In [26]:
import subprocess

subprocess.run(["mv", "../data/traffic light", "../data/traffic_light"])

mv: cannot stat '../data/traffic light': No such file or directory


CompletedProcess(args=['mv', '../data/traffic light', '../data/traffic_light'], returncode=1)

In [27]:
# Célula 1: Importações e Definições de Funções
import os
import shutil
from sklearn.model_selection import train_test_split
import random
from pathlib import Path

def create_directories(base_path):
    """Cria as pastas necessárias para treino e validação"""
    dirs = ['images/train', 'images/val', 'labels/train', 'labels/val']
    for dir_path in dirs:
        os.makedirs(os.path.join(base_path, dir_path), exist_ok=True)
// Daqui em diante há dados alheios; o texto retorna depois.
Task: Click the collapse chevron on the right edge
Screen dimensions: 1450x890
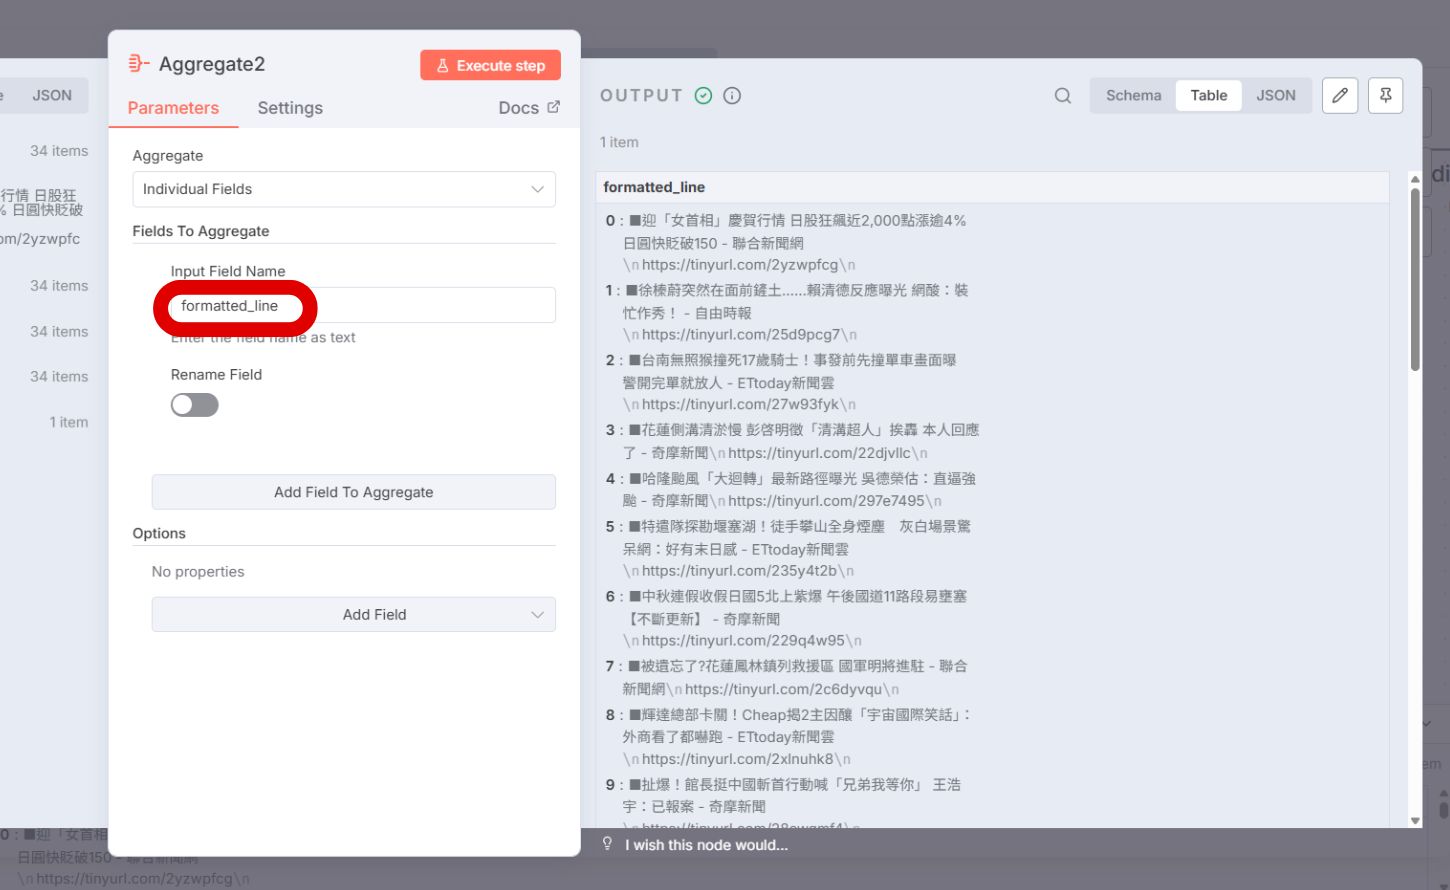Action: tap(1427, 723)
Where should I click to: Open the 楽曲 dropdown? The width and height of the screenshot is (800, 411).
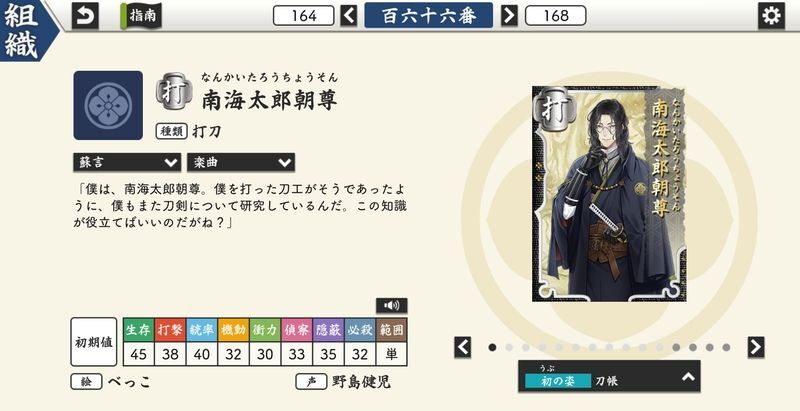pos(241,163)
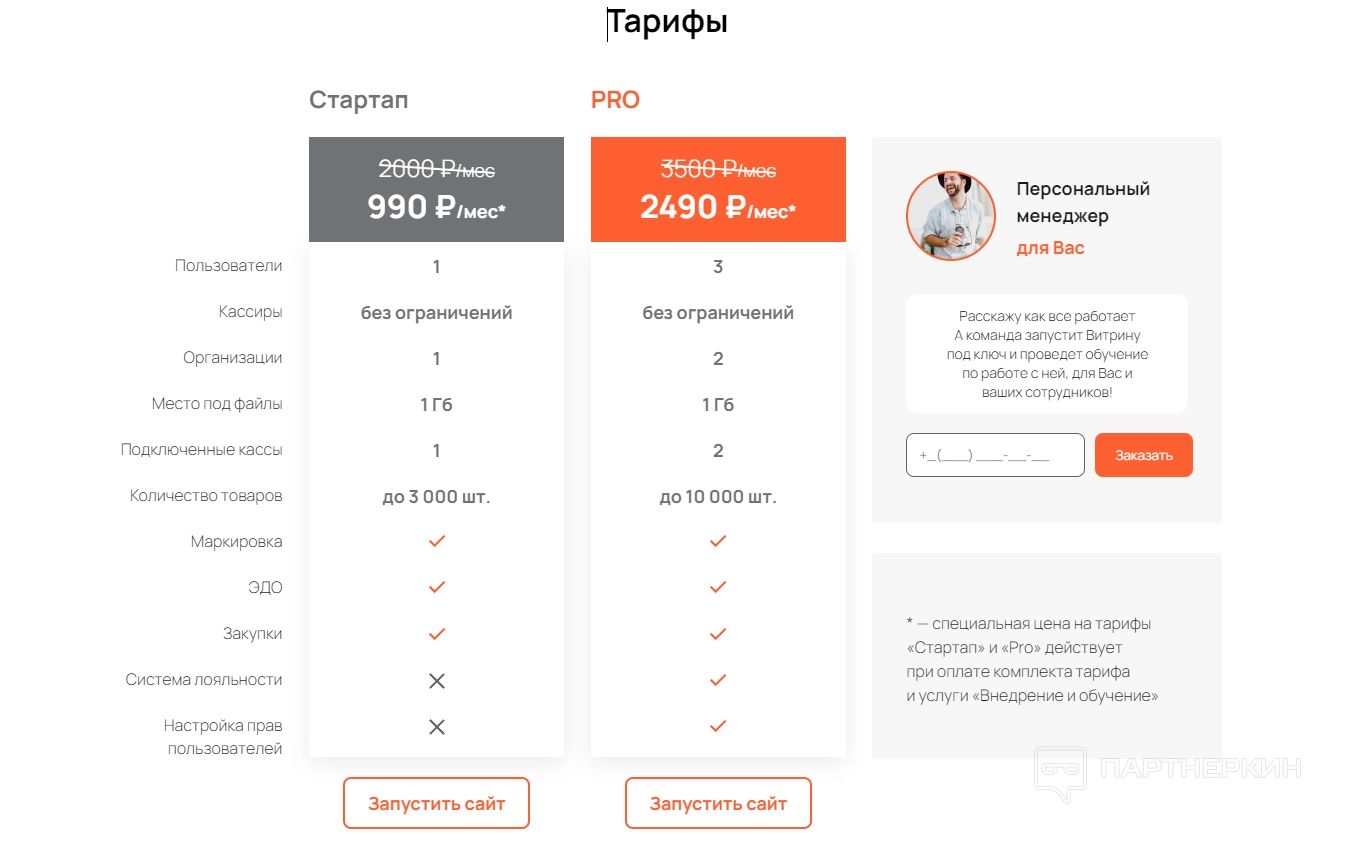Click the orange 2490 ₽/мес price block
Viewport: 1353px width, 856px height.
coord(718,190)
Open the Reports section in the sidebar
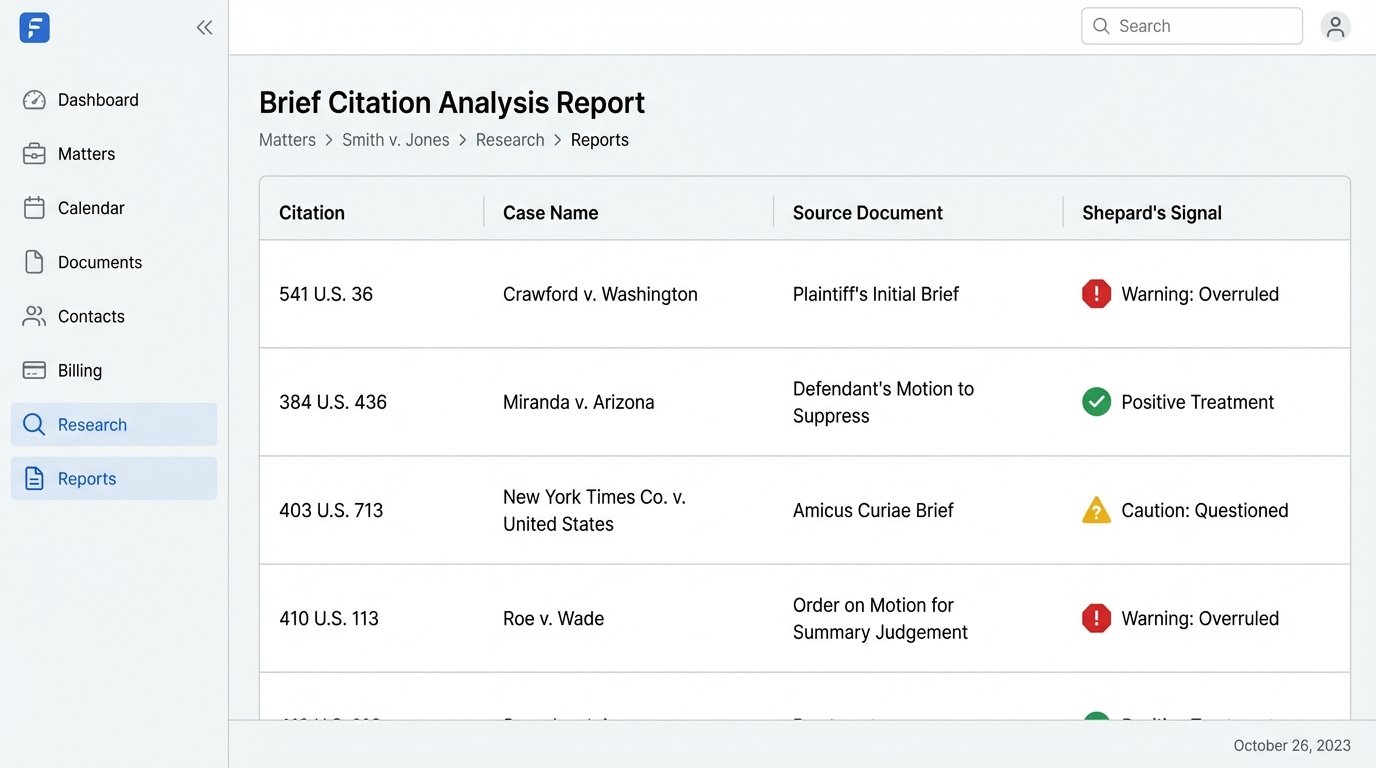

def split_dataset(source_dir, output_dir, val_split=0.2, seed=42):
    """
    Separa o dataset em treino e validação
    
    Args:
        source_dir: Diretório com as imagens e labels originais
        output_dir: Diretório onde serão criadas as pastas train/val
        val_split: Proporção do dataset para validação (padrão: 0.2)
        seed: Seed para reproducibilidade
    """
    random.seed(seed)
    
    source_dir = Path(source_dir)
    output_dir = Path(output_dir)
    
    create_directories(output_dir)
    
    # Lista todos os arquivos de imagem
    image_files = [f for f in (source_dir / 'images').glob('*.jpg')]
    
    # Divide os arquivos em treino e validação
    train_files, val_files = train_test_split(image_files, 
                                            test_size=val_split,
                                            random_state=seed)
    
    def copy_files(files, split_type):
        for f in files:
            # Copia imagem
            dst_img = output_dir / 'images' / split_type / f.name
            shutil.copy2(f, dst_img)
            
            # Procura e copia label correspondente
            label_name = f.stem + '.xml'
            src_label = source_dir / 'pascal' / label_name
            if src_label.exists():
                dst_label = output_dir / 'labels' / split_type / label_name
                shutil.copy2(src_label, dst_label)
    
    # Copia arquivos para as respectivas pastas
    copy_files(train_files, 'train')
    copy_files(val_files, 'val')
    
    print(f'Dataset dividido com sucesso!')
    print(f'Treino: {len(train_files)} imagens')
    print(f'Validação: {len(val_files)} imagens')

In [29]:
# Célula 2: Execução da função
source_directory = "../data/traffic_light"  # diretório com as imagens originais
output_directory = "../data"               # diretório onde serão criadas as subpastas

split_dataset(
    source_dir=source_directory,
    output_dir=output_directory,
    val_split=0.2,
    seed=42
)

Dataset dividido com sucesso!
Treino: 160 imagens
Validação: 40 imagens


In [33]:
# Célula 3: Verificação
def verify_splits():
    base_dir = Path("../dataset")
    
    for split in ['train', 'val']:
        images = list((base_dir / 'images' / split).glob('*.jpg'))
        labels = list((base_dir / 'labels' / split).glob('*.txt'))
        
        print(f'Split {split}:')
        print(f'  Imagens: {len(images)}')
        print(f'  Labels: {len(labels)}')
        print(f'  Matched: {len(images) == len(labels)}')
        print()

verify_splits()

Split train:
  Imagens: 0
  Labels: 0
  Matched: True

Split val:
  Imagens: 0
  Labels: 0
  Matched: True



In [31]:
import os

train_image_names = os.listdir('../data/images/train')
train_image_names = [name.split('.')[0] for name in train_image_names]
train_image_names = set(train_image_names)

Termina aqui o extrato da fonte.